The weather in Lexington cooperated and Flightline put on a performance for the ages in the Breeders’ Cup Classic at Keeneland. Life is Good led until the stretch and showed just how game he is, setting blistering fractions of 22.55 seconds for the first quarter mile and 109.62 for six furlongs. However, in the end, Flightline was so dominant that the rest of the field looked like $5,000 claimers. The official chart read that Flightline was “in hand during the final stages,” indicating that he could have finished faster than the 2:00.05 recorded for the 1 1/4 miles.
Irad Ortiz, Life is Good’s jockey, described his thoughts during the race: “I felt him [Flightline] every step of the way, just tried to get away from him and couldn’t. I know I’m going fast and said let me look again down the backside and he’s there. I said ‘Oh my God.’ Then he goes by me like nothing. He’s an unbelievable horse.”
Two days after the Breeders’ Cup Classic, a 2.5% share in Flightline was sold at the Keeneland Breeding Stock Sale for $4.6 million. While some people said this auction price gives Flightline an imputed current value of $184 million, that is almost certainly flawed reasoning. A more defensible assumption is that the person who spent $4.6 million for a 2.5% share vastly overpaid and therefore Flightline would not bring close to $184 million if he were to be sold privately or at auction.
The 80-1 winner of the Kentucky Derby, Rich Strike, finished fourth, which earned a purse of $300,000. Not bad at all for a former $30,000 claim.
European-trained horses prevailed in the turf races, with Coolmore and Godolphin winning three races each. One of the television announcers correctly commented that the winners were not the best horses in the Coolmore and Godolphin arsenals. They were back home in Europe.
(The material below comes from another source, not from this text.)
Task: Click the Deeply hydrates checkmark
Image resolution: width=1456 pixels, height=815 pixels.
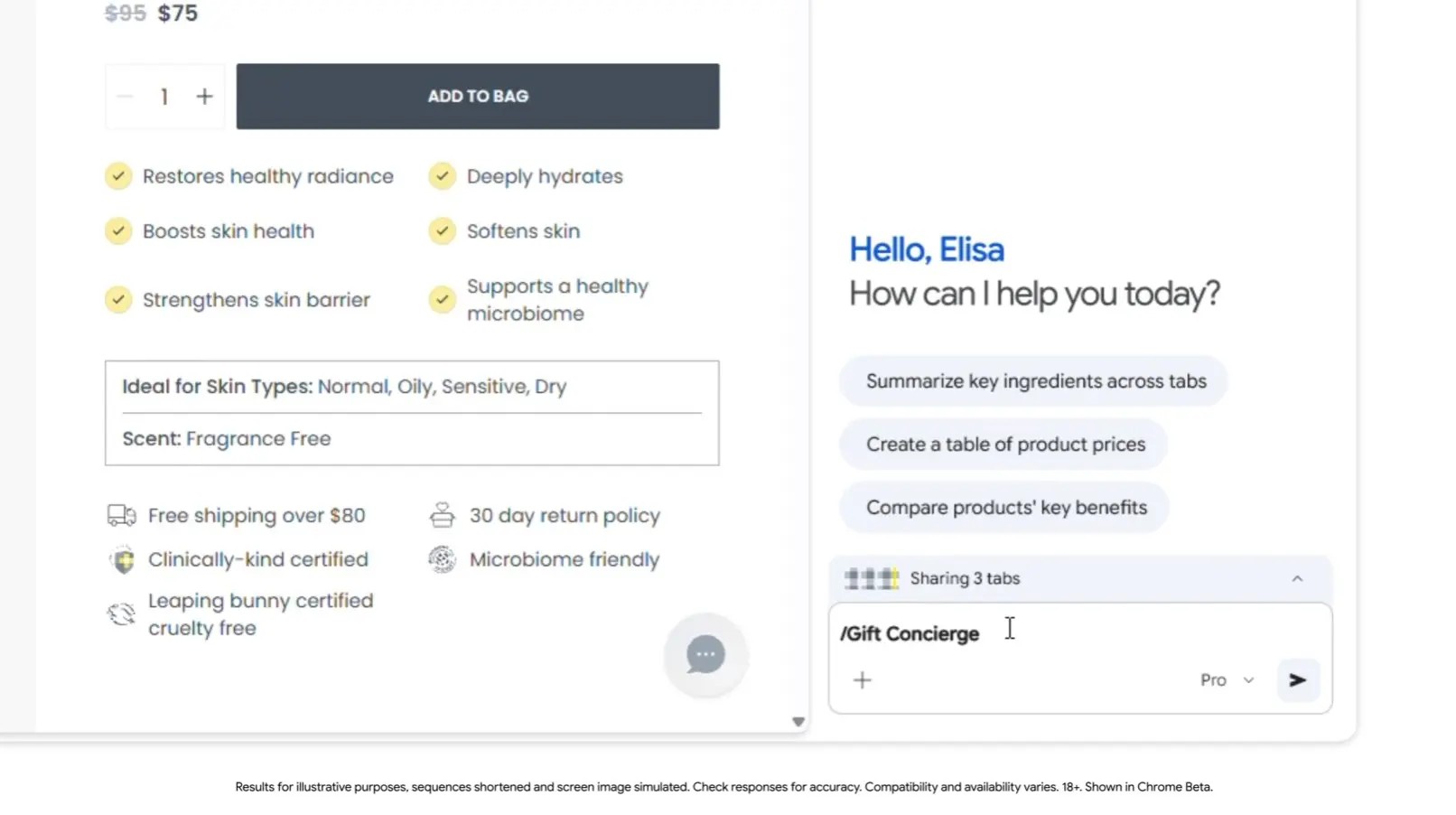Action: click(442, 176)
All-sources handle for the two-day Breeders’ Cup cards set records. The total bet was almost $190 million, a 3.4% increase over the previous record set in 2021 at Del Mar. The ten races on Friday had all-sources wagering of over $66 million—a 7% increase over 2021—and the twelve-race card on Saturday attracted handle of nearly $123 million—compared to $121.5 million in 2021.